It is a standard fact that if $M$ is a nonsingular $n\times n$ integer matrix, the index of the $\mathbb{Z}$-span of its columns as an abelian group in $\mathbb{Z}^n$ is $|\det M|$. What happens if we replace $\mathbb{Z}$ by the ring of integers in some number field? More precisely:
Let $K$ be a finite extension of $\mathbb{Q}$ with ring of integers $\mathcal{O}_K$. Let $M$ be an $n\times n$ nonsingular matrix with entries in $\mathcal{O}_K$, and let $\Lambda$ be the sub-$\mathcal{O}_K$-module of $\mathcal{O}_K^n$ spanned by the columns of $M$. What can we say about the index of $\Lambda$ as an abelian group inside $\mathcal{O}_K^n$? Is it $|\det M|$? If so, what's the proof? (And if not, what's really going on?)
EDIT: The question is naive in a way. A priori, $\det M$ is an element of $\mathcal{O}_K$, so $|\det M|$ isn't defined without specifying a particular archimedean place of $K$. If there are several, then $|\det M|$ will depend on an arbitrary choice whereas $[\mathcal{O}_K^n:\Lambda]$ will not. So this leads me to expect that in general, the answer is no.

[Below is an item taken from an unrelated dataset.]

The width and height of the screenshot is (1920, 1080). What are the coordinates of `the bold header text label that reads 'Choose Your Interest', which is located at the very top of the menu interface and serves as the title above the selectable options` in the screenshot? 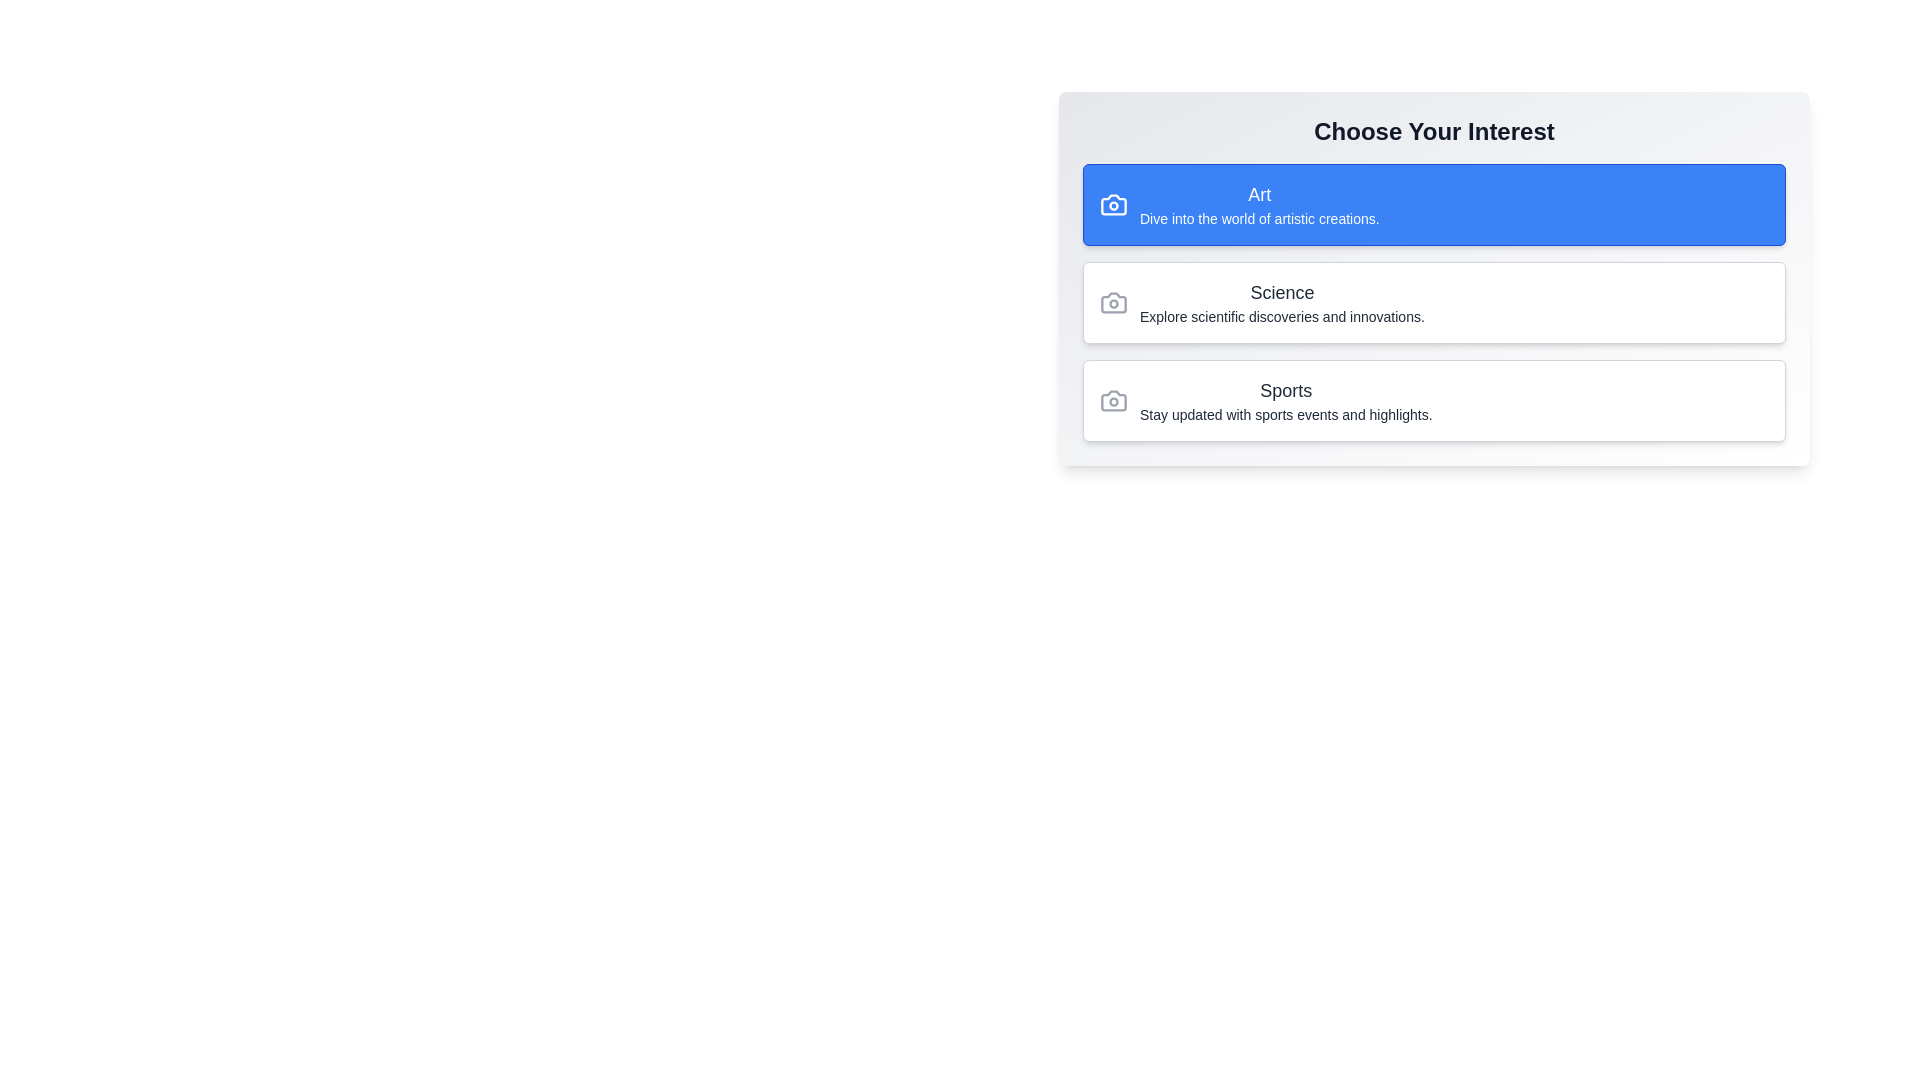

On the other hand, what if, say, $\det M \in \mathbb{Z}$ and/or $M$ is unitary?
2nd EDIT: A propos of Mariano's comment, maybe the right answer is actually $|N_{K/\mathbb{Q}}(\det M)|$, at least for number fields of class number $1$ and maybe more generally?
I believe that Propositions 1.10 and 1.16 of this paper of mine give (a generalization of) what you are looking for. The notation may take some getting used to. Indeed all the key ingredients of the discussion above appear in this somewhat abstracted context...and they comprise the proof.